Holloway has served in a variety of leadership roles since joining the faculty at U-M as an assistant professor for Nuclear Engineering and Radiological Sciences in January 1990. Additional roles have included the William Davidson Institute Board (2014 – present), Vice Provost for Global and Engaged Education (2013 – 2016), Associate Dean for Undergraduate Education, College of Engineering, (2007 – 2013), and Interim Director, Wilson Student Team Project Center, College of Engineering, (2011).
In 2007, Holloway was named an Arthur F. Thurnau Professor in recognition of outstanding contributions to undergraduate education. Later that year, he became associate dean for undergraduate education for the College of Engineering. Given the responsibility to blend the hemispheres of creativity and analysis within the engineering undergraduate experience, he dedicated himself to introducing students not only to the theory of engineering, but also to its practice, and to the world at-large.
Holloway’s research in the nuclear engineering field has focused on computational and mathematical modeling of neutral particle transport, plasma kinetics and hydrodynamics, and related problems in inverse problems and plasma tomography. Along with his students, he developed the first Riemann solvers for time dependent neutral particle transport, which included the first successful solutions of low-order nonlinear maximum entropy closures for transport equations.
He served as co-PI on the University of Michigan’s CRASH center, and led the center’s uncertainty quantification program. He has served as reviewer for many journals and programs, and served as Editor of the journal Transport Theory and Statistical Physics.
Holloway has also undertaken research in engineering education, including the study of student identity and gender in the engineering classroom. Holloway’s teaching has spanned from large first year classes to specialized graduate level courses. He has taught a course for education students on engineering in the high school classroom, and also taught a class on Engineering Across Cultures, not only in Ann Arbor but in Kumasi, Ghana, and Chiang Mai, Thailand.

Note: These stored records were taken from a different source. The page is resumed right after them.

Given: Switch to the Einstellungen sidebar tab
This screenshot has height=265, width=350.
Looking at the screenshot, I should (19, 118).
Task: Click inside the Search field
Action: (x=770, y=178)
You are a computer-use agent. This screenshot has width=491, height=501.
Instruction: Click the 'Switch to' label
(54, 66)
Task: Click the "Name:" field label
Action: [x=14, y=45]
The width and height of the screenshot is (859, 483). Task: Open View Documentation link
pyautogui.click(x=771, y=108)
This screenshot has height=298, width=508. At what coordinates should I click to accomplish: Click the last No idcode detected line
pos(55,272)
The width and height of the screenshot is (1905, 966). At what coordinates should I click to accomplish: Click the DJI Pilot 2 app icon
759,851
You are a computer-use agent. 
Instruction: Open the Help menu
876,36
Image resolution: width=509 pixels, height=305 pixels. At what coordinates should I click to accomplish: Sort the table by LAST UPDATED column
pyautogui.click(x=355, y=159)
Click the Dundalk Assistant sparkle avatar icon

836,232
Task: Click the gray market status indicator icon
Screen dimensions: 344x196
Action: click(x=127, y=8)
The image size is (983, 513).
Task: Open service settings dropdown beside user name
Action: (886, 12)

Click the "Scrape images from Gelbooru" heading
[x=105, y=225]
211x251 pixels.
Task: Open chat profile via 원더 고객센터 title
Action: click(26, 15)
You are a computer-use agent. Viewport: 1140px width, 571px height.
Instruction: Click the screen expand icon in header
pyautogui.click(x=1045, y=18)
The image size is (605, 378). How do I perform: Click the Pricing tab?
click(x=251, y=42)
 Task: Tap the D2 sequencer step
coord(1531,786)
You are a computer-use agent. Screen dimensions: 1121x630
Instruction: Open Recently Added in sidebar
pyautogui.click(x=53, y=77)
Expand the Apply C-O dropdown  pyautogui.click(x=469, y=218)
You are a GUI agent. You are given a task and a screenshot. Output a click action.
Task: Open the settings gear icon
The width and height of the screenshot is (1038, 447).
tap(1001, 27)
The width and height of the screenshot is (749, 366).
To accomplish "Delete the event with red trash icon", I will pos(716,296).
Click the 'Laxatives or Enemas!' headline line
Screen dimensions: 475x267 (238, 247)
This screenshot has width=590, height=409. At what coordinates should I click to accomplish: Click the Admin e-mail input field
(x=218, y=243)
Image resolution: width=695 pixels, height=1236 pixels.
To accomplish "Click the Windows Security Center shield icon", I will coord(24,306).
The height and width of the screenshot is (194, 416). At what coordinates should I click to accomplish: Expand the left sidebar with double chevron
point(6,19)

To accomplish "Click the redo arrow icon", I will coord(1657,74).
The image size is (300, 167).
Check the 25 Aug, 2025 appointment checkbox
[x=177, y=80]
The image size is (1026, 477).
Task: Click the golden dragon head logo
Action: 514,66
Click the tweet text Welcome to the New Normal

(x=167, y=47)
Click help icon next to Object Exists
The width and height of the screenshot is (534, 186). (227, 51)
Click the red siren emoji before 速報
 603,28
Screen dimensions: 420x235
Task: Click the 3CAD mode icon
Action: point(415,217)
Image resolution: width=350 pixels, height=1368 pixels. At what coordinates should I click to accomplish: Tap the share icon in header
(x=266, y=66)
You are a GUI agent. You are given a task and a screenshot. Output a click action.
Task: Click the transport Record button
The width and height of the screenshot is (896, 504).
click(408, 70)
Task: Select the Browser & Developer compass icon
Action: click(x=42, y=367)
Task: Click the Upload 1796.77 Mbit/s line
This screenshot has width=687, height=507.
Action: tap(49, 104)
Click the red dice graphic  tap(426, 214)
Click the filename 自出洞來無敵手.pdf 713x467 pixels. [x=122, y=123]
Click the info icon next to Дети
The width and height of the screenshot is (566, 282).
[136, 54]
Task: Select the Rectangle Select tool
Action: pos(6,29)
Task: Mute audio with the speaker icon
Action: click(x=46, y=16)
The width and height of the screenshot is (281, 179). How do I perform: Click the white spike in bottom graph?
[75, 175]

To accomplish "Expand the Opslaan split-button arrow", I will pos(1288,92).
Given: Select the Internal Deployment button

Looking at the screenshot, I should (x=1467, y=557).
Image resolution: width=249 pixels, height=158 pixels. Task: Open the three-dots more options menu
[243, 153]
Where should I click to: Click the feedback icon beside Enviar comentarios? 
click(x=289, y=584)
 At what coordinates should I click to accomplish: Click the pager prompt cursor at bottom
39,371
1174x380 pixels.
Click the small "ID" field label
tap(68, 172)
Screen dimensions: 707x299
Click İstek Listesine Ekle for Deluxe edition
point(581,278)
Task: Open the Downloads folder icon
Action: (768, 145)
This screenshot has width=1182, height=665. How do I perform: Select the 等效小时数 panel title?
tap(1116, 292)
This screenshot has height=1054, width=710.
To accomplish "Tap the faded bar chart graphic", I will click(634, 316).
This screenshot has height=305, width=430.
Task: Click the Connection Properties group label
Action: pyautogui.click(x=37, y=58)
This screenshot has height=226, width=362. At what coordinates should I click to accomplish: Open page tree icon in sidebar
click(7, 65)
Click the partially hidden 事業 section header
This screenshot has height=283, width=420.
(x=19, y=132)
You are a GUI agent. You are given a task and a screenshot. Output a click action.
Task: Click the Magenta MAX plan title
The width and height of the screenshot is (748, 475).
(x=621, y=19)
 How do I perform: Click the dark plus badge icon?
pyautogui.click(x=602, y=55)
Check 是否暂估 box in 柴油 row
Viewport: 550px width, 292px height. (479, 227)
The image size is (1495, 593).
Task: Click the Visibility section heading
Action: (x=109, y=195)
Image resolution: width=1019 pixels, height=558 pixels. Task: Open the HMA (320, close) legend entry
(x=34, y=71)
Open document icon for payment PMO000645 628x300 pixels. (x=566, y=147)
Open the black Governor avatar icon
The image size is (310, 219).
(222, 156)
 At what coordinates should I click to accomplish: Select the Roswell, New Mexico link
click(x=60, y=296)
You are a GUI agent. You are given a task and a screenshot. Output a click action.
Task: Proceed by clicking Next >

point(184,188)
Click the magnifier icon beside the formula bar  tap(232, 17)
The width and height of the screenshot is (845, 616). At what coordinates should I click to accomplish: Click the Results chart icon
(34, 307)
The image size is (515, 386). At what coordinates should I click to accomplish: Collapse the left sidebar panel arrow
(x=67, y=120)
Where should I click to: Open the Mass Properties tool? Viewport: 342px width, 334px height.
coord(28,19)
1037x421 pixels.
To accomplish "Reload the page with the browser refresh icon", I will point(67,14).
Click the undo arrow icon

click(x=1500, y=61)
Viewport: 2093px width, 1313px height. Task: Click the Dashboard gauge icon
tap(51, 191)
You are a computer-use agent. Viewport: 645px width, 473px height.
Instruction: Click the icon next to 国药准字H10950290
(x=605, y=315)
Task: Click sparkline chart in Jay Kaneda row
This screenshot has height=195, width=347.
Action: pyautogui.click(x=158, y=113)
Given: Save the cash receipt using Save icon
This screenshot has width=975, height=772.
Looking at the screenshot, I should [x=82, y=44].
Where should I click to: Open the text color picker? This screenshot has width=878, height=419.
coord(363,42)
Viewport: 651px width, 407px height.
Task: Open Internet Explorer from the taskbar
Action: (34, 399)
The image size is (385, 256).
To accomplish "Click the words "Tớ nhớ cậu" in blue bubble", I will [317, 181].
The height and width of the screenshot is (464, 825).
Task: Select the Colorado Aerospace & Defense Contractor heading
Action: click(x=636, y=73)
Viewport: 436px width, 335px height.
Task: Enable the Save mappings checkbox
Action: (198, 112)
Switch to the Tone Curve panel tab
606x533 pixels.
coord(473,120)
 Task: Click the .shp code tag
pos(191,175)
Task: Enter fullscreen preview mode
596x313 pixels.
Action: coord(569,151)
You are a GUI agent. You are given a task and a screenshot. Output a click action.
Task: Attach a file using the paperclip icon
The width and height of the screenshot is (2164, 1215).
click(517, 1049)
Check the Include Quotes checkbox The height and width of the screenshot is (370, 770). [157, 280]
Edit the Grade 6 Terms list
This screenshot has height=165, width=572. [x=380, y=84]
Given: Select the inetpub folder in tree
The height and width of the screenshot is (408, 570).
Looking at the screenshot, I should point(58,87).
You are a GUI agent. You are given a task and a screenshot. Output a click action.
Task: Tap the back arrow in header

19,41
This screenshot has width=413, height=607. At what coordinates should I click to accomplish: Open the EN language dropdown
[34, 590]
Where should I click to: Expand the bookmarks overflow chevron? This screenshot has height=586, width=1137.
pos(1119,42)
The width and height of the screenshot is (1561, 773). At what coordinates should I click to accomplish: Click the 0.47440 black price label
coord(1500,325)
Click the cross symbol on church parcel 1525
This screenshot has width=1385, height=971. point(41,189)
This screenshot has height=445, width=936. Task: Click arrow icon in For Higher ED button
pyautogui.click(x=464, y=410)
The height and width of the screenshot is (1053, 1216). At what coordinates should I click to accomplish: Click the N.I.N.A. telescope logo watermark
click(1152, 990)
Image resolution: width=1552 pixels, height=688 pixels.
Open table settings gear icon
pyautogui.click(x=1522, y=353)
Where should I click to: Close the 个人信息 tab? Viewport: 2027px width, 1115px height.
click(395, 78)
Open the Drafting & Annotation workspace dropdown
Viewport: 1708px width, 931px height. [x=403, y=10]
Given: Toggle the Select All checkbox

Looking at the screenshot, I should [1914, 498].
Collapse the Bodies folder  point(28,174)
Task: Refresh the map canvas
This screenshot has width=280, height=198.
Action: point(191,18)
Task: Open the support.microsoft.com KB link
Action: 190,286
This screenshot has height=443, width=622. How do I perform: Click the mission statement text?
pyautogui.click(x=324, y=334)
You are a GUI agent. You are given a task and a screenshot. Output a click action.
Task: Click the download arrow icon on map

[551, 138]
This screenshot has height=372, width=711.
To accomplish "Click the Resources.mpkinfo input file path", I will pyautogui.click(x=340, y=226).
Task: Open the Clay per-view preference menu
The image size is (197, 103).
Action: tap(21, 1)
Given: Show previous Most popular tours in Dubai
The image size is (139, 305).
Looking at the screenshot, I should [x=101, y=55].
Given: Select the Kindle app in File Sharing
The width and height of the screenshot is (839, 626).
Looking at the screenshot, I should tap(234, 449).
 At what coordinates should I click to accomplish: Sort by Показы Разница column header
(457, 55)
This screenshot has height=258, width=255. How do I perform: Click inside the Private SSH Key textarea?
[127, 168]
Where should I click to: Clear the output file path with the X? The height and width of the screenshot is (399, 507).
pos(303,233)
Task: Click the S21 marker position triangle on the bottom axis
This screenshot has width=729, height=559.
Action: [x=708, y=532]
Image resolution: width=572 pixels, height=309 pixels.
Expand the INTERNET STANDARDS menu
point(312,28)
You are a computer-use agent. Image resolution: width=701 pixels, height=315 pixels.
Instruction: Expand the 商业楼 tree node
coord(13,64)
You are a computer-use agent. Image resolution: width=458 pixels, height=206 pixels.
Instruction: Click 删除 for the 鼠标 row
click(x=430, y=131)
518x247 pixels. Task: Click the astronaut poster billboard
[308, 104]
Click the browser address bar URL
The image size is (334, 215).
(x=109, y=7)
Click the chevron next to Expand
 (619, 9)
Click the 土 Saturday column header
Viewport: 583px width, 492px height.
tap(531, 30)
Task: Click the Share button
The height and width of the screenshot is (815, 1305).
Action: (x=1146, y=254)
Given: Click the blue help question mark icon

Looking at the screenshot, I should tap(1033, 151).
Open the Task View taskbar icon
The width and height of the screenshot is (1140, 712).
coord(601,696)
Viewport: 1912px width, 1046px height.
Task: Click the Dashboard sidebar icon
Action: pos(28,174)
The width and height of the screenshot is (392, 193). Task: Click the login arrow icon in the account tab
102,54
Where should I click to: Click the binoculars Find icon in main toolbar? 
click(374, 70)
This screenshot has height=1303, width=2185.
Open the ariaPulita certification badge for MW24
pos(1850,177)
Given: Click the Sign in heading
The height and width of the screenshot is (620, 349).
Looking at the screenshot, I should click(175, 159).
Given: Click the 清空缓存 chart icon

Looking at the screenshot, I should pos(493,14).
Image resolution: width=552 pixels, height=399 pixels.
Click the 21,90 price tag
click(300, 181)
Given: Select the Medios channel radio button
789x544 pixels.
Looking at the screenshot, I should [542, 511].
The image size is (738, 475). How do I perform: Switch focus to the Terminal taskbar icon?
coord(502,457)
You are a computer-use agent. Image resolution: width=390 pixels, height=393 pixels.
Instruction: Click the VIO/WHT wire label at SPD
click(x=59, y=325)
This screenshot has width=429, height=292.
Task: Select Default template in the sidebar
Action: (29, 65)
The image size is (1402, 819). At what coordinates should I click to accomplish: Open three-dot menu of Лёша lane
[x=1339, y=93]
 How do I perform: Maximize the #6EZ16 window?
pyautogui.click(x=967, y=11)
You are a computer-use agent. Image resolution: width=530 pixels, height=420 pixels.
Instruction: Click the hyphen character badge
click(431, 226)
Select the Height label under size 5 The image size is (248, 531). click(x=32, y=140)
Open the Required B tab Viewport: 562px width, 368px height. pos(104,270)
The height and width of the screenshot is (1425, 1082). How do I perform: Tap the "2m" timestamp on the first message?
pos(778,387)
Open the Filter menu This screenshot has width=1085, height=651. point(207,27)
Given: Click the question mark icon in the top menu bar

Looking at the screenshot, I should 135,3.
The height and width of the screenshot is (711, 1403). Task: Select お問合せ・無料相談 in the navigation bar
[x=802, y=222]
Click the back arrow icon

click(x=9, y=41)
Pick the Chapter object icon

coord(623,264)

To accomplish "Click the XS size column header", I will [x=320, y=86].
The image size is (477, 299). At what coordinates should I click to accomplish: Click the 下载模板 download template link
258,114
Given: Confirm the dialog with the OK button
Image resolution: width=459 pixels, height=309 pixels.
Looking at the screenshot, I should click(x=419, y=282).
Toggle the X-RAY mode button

He has received several awards during his academic career in addition to the Arthur F. Thurnau honor including: Ted Kennedy Family Team Excellence Award (Production of an extraordinary and significant piece of work from current or recent collaboration to the College of Engineering in teaching or research – awarded for the work of the CRASH Center in 2014); Harold R. Johnson Diversity Service Award (2011); Committee on Institutional Cooperation Academic Leadership Program Fellow (CIC-ALP Fellow) in 2005; and the Nuclear Engineering & Radiological Sciences Alpha Nu Sigma Faculty Teaching Award (awarded by vote of the students of the department) and the Nuclear Engineering & Radiological Sciences Outstanding Achievement Award, both in 2004.
Holloway earned Bachelors and Master’s degrees in Nuclear Engineering from the University of Illinois, studied Part III of the Mathematical Tripos and earned a Certificate of Advanced Studies in Mathematics from Cambridge University, and was awarded a doctorate in Engineering Physics at the University of Virginia, where he was subsequently Research Assistant Professor of Engineering Physics and Applied Mathematics.
Holloway was born at Walter Reed Army Medical Center in Washington D.C., and has lived in several countries including Thailand, Germany and England.